Re: Writing from the kernel
Re: Writing from the kernel
- Subject: Re: Writing from the kernel
- From: Terry Lambert <email@hidden>
- Date: Tue, 20 Nov 2007 14:12:01 -0800
Internal documentation in source files is pretty significantly
improved in Leopard. It's not everywhere, but we had to do this for
errno origin and value tracking for the UNIX conformance work. Mostly
this is under xnu/bsd/, but that's where you look to be looking anyway.
I'd definitely agree with Quinn that if this were anything but a
research project... well.
-- Terry
On Nov 20, 2007, at 7:54 AM, Kynan Shook <email@hidden> wrote:
Thanks for the gun, I promise I won't shoot myself in the foot. ;-)
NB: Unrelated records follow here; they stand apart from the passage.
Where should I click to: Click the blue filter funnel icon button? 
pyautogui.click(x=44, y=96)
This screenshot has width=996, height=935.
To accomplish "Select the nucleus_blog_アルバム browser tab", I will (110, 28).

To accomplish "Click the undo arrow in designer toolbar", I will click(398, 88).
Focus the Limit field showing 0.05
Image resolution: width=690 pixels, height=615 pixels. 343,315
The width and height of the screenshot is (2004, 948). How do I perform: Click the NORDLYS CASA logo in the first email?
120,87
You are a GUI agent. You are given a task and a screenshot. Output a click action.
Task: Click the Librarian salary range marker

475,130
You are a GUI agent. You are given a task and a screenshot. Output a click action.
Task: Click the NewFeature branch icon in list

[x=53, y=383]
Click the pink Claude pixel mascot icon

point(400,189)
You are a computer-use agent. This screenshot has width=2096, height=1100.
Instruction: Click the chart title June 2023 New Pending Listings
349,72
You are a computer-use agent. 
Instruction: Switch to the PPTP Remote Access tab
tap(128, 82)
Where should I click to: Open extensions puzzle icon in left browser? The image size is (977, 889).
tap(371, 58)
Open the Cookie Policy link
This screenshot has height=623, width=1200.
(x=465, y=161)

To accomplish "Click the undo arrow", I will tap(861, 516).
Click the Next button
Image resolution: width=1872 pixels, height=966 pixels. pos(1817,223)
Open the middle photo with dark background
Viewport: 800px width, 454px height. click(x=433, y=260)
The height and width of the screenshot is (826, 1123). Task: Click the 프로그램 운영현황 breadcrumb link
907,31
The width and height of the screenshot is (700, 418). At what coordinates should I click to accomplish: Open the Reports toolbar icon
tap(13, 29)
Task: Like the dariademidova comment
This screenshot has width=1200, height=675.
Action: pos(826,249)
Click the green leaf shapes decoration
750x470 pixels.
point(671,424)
Now, is there any documentation on these interfaces? A google on
vnode_open returns very few results...
Kynan
On Nov 20, 2007, at 5:05 AM, Quinn wrote:
In that case I would just write it to a file (-:
It's not that you /can't/ read or write files from the kernel, it's
that doing this exposes you to all sorts of crazy deadlock
situations. In this case, you're sitting at the block driver level
and you end up calling all the way back up to the VFS level. It's
very easy to deadlock due to reentrancy. It's also easy to
deadlock due to lack of resources.
OTOH, for a research project you should be able to make it work.
You can get the vnode for a path using vnode_lookup. You can open
it using vnode_open. And you can write to it using VNOP_WRITE.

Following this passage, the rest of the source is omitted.